Each day looks the same, and it is short:

  1. See the meaning and reading for a few new N4 characters, hide the character, and write each from memory.
  2. Reveal a stroke-order guide only if you stall, fix any slip, and write it once more.
  3. Do your due reviews, the characters the schedule brings back, before adding new ones.

Let spacing decide the mix, so weak characters resurface and solid ones drift out. This is the same loop as JLPT N4 kanji writing practice, just put on a calendar, and the stroke-order side is covered in JLPT N4 stroke-order drills.

Let reviews lead as the set grows

The single most common scheduling mistake is adding new characters at a fixed rate while reviews pile up, until a day’s load becomes unmanageable and you quit. Avoid it by always clearing due reviews first and adding new characters only with the time left. As the set grows, that naturally means fewer new ones per day, which is correct. We cover the balance in how many kanji to practise writing a day.

Taper, do not cram

In the final week, stop adding new characters and just keep the set warm with light daily reviews, so nothing fades before the test. Cramming the whole set the night before builds recognition that evaporates within days, which is the opposite of what you want on exam morning.

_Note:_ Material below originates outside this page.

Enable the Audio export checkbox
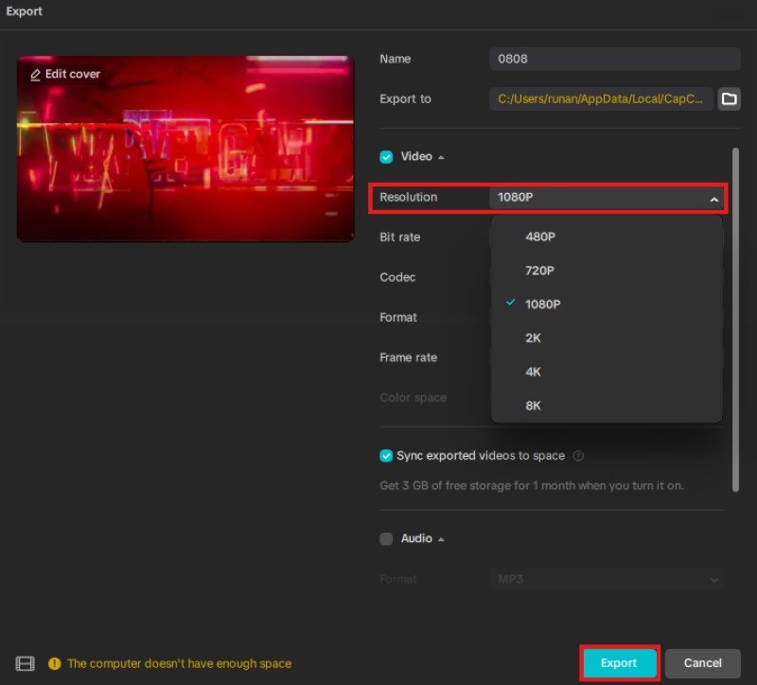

A taper leaves you walking in with solid, well-rested recall. You can confirm any character’s form on Jisho as you go. Built this way, a few minutes of writing a day across your remaining weeks makes the N4 kanji both writable and, more importantly for the test, instantly readable.

A worked six-week example

To make it concrete, picture six weeks out. In weeks one and two you add six new N4 characters a day, see the meaning and reading, write each from memory, and clear the handful of reviews that come due; the load is light and the habit forms. By weeks three and four the new characters are mostly placed, so you drop to three or four new a day and your sessions fill with reviews, which is exactly right, since the reviews are where retention is won. In week five you stop adding new characters entirely and spend the session on reviews plus any stubborn ones you keep missing, drilling those side by side until the differences stick. Week six is a taper: short daily review sessions only, no new material, keeping the whole set warm so nothing slips before test day. Notice what this plan never includes: a panicked all-night session, a day of two hundred reviews, or new characters introduced in the final stretch. It is a few honest minutes a day, front-loaded with intake and back-loaded with review, and it walks you into the exam with the N4 kanji solid rather than freshly crammed.

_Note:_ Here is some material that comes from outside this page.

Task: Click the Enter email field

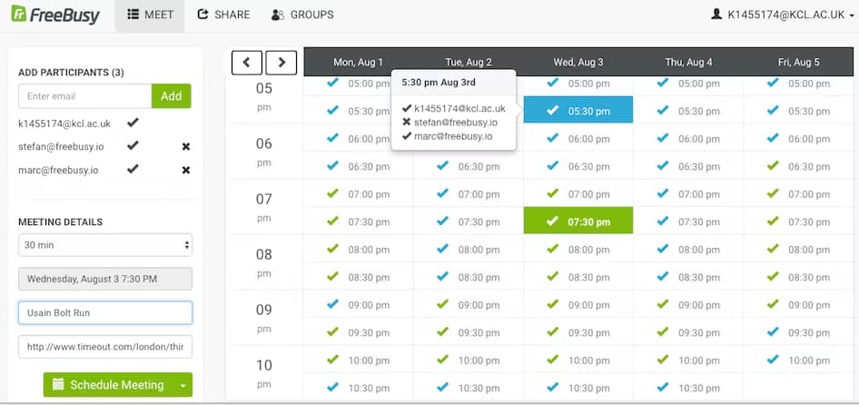Action: coord(84,96)
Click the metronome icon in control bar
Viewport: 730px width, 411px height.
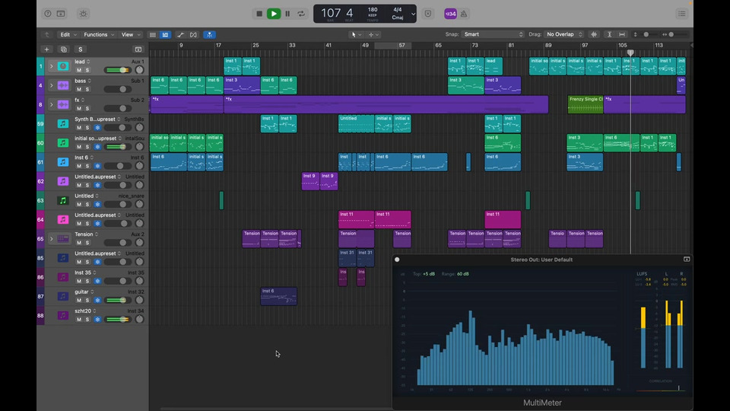pos(464,14)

If your test is sooner than six weeks

If you have less time, the plan compresses but its shape holds. With three weeks, add eight to ten new characters a day for the first two weeks, then taper to reviews only. With two weeks, accept that you may prioritise the highest-frequency N4 characters and lean on recognition for the rare ones, since the JLPT tests reading anyway. What you should not do, at any timeline, is introduce new characters in the final days. Front-load the intake however short the runway, and always end on review, because a character crammed the night before is the first to vanish under exam pressure. A shorter plan is not a worse plan; it just demands you choose which characters earn your limited writing time.